Can you render the entries from the line containing "You are a computer-use" through the line containing "(x=35, y=174)", inclusive, as a JSON list of strings, one string per line and no blank lines, leaving out the pictures?

§ **Exercise material**
# # # #
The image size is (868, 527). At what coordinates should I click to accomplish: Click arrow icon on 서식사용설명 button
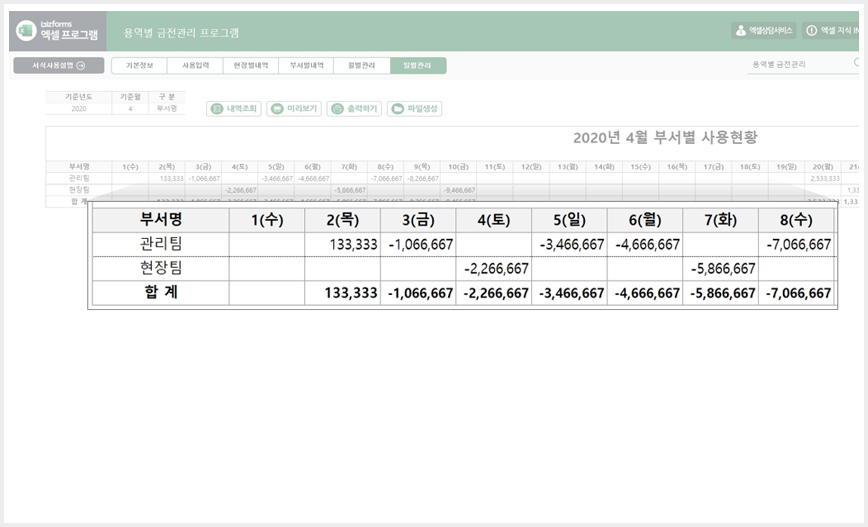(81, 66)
# # # #
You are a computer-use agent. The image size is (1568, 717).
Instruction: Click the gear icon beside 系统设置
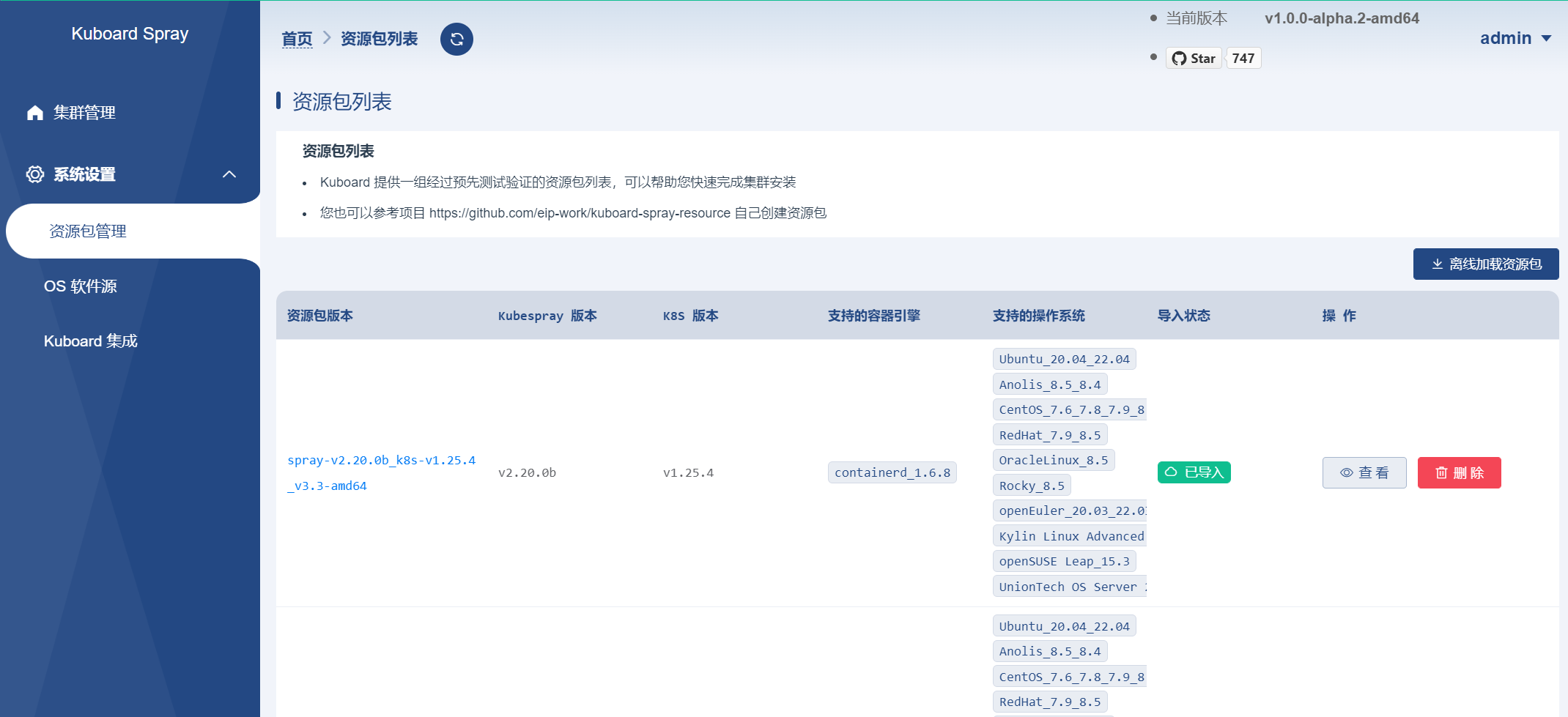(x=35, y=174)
# # # #
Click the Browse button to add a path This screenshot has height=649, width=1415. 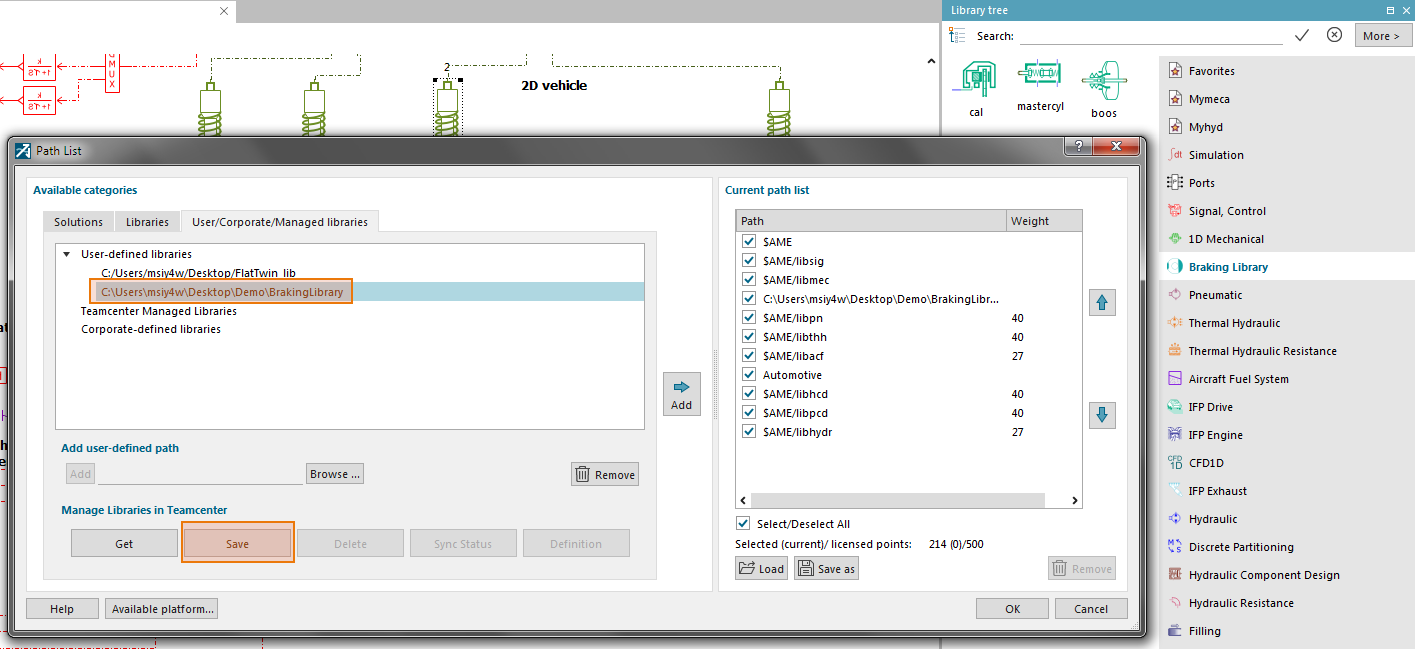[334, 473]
# # # #
§ **Final result**
[
  "You are a computer-use agent. The image size is (1568, 717).",
  "Instruction: Click the gear icon beside 系统设置",
  "(x=35, y=174)"
]